_EXERCISE DIRECTIONS_. Copy out the entire listing, keeping each line exactly as it is.
Start of EXERCISE DATA
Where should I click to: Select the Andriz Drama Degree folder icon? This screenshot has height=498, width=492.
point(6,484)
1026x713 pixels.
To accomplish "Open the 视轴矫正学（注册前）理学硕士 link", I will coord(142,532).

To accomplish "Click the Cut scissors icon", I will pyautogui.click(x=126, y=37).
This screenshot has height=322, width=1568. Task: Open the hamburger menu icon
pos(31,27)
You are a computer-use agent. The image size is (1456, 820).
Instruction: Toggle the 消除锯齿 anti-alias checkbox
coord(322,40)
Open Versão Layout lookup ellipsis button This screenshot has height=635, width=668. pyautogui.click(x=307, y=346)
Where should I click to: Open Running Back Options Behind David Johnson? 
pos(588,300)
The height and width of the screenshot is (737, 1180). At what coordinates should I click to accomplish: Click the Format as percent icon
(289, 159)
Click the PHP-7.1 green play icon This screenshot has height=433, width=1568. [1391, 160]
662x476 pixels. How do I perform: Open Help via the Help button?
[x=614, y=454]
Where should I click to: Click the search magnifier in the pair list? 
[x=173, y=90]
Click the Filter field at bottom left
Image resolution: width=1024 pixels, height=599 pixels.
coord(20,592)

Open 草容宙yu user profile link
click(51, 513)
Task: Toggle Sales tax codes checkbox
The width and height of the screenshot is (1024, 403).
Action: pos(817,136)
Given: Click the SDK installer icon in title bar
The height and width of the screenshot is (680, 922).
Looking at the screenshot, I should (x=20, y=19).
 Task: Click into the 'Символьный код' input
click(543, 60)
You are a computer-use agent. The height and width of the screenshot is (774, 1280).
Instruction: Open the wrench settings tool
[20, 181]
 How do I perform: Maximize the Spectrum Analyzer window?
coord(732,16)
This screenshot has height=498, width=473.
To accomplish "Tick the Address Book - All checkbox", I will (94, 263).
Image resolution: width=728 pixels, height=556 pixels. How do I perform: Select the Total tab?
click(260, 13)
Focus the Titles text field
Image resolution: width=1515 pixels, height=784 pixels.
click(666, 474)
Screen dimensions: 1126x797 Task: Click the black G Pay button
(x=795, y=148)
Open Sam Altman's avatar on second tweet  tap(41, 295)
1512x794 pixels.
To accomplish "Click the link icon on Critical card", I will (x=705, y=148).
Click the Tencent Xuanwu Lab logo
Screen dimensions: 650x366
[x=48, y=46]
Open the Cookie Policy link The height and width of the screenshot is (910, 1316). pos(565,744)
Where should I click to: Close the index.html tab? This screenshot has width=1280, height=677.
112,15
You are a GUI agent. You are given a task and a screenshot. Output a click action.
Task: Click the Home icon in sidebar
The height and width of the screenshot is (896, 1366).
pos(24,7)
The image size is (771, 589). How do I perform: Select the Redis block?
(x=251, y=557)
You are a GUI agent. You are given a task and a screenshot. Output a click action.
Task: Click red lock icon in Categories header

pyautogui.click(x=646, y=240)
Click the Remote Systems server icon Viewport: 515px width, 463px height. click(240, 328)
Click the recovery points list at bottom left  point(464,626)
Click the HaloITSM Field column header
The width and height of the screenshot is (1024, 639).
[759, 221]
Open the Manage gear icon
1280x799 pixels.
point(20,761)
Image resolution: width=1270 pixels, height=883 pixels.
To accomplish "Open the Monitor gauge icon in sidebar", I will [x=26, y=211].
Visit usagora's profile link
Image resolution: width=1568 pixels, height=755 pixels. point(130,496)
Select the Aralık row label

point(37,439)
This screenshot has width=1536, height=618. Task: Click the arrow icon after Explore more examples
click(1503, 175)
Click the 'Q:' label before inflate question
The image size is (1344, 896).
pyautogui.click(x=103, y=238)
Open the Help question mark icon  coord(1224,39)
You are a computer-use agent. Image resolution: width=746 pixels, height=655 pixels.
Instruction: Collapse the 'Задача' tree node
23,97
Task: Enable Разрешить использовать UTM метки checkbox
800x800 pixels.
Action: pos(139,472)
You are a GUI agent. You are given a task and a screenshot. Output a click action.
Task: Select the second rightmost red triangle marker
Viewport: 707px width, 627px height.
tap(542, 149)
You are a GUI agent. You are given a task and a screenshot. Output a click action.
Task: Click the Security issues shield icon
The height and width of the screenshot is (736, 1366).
End of EXERCISE DATA
_YOUR RESPONSE_.
Where should I click to: Select the Andriz Drama Degree folder icon? This screenshot has height=498, width=492.
point(6,484)
1026x713 pixels.
To accomplish "Open the 视轴矫正学（注册前）理学硕士 link", I will coord(142,532).

To accomplish "Click the Cut scissors icon", I will pyautogui.click(x=126, y=37).
This screenshot has height=322, width=1568. Task: Open the hamburger menu icon
pos(31,27)
You are a computer-use agent. The image size is (1456, 820).
Instruction: Toggle the 消除锯齿 anti-alias checkbox
coord(322,40)
Open Versão Layout lookup ellipsis button This screenshot has height=635, width=668. pyautogui.click(x=307, y=346)
Where should I click to: Open Running Back Options Behind David Johnson? 
pos(588,300)
The height and width of the screenshot is (737, 1180). At what coordinates should I click to accomplish: Click the Format as percent icon
(289, 159)
Click the PHP-7.1 green play icon This screenshot has height=433, width=1568. [1391, 160]
662x476 pixels. How do I perform: Open Help via the Help button?
[x=614, y=454]
Where should I click to: Click the search magnifier in the pair list? 
[x=173, y=90]
Click the Filter field at bottom left
Image resolution: width=1024 pixels, height=599 pixels.
coord(20,592)

Open 草容宙yu user profile link
click(51, 513)
Task: Toggle Sales tax codes checkbox
The width and height of the screenshot is (1024, 403).
Action: pos(817,136)
Given: Click the SDK installer icon in title bar
The height and width of the screenshot is (680, 922).
Looking at the screenshot, I should (x=20, y=19).
 Task: Click into the 'Символьный код' input
click(543, 60)
You are a computer-use agent. The height and width of the screenshot is (774, 1280).
Instruction: Open the wrench settings tool
[20, 181]
 How do I perform: Maximize the Spectrum Analyzer window?
coord(732,16)
This screenshot has height=498, width=473.
To accomplish "Tick the Address Book - All checkbox", I will (94, 263).
Image resolution: width=728 pixels, height=556 pixels. How do I perform: Select the Total tab?
click(260, 13)
Focus the Titles text field
Image resolution: width=1515 pixels, height=784 pixels.
click(666, 474)
Screen dimensions: 1126x797 Task: Click the black G Pay button
(x=795, y=148)
Open Sam Altman's avatar on second tweet  tap(41, 295)
1512x794 pixels.
To accomplish "Click the link icon on Critical card", I will (x=705, y=148).
Click the Tencent Xuanwu Lab logo
Screen dimensions: 650x366
[x=48, y=46]
Open the Cookie Policy link The height and width of the screenshot is (910, 1316). pos(565,744)
Where should I click to: Close the index.html tab? This screenshot has width=1280, height=677.
112,15
You are a GUI agent. You are given a task and a screenshot. Output a click action.
Task: Click the Home icon in sidebar
The height and width of the screenshot is (896, 1366).
pos(24,7)
The image size is (771, 589). How do I perform: Select the Redis block?
(x=251, y=557)
You are a GUI agent. You are given a task and a screenshot. Output a click action.
Task: Click red lock icon in Categories header

pyautogui.click(x=646, y=240)
Click the Remote Systems server icon Viewport: 515px width, 463px height. click(240, 328)
Click the recovery points list at bottom left  point(464,626)
Click the HaloITSM Field column header
The width and height of the screenshot is (1024, 639).
[759, 221]
Open the Manage gear icon
1280x799 pixels.
point(20,761)
Image resolution: width=1270 pixels, height=883 pixels.
To accomplish "Open the Monitor gauge icon in sidebar", I will [x=26, y=211].
Visit usagora's profile link
Image resolution: width=1568 pixels, height=755 pixels. point(130,496)
Select the Aralık row label

point(37,439)
This screenshot has width=1536, height=618. Task: Click the arrow icon after Explore more examples
click(1503, 175)
Click the 'Q:' label before inflate question
The image size is (1344, 896).
pyautogui.click(x=103, y=238)
Open the Help question mark icon  coord(1224,39)
You are a computer-use agent. Image resolution: width=746 pixels, height=655 pixels.
Instruction: Collapse the 'Задача' tree node
23,97
Task: Enable Разрешить использовать UTM метки checkbox
800x800 pixels.
Action: pos(139,472)
You are a GUI agent. You are given a task and a screenshot. Output a click action.
Task: Select the second rightmost red triangle marker
Viewport: 707px width, 627px height.
tap(542, 149)
You are a GUI agent. You are given a task and a screenshot. Output a click action.
Task: Click the Security issues shield icon
The height and width of the screenshot is (736, 1366).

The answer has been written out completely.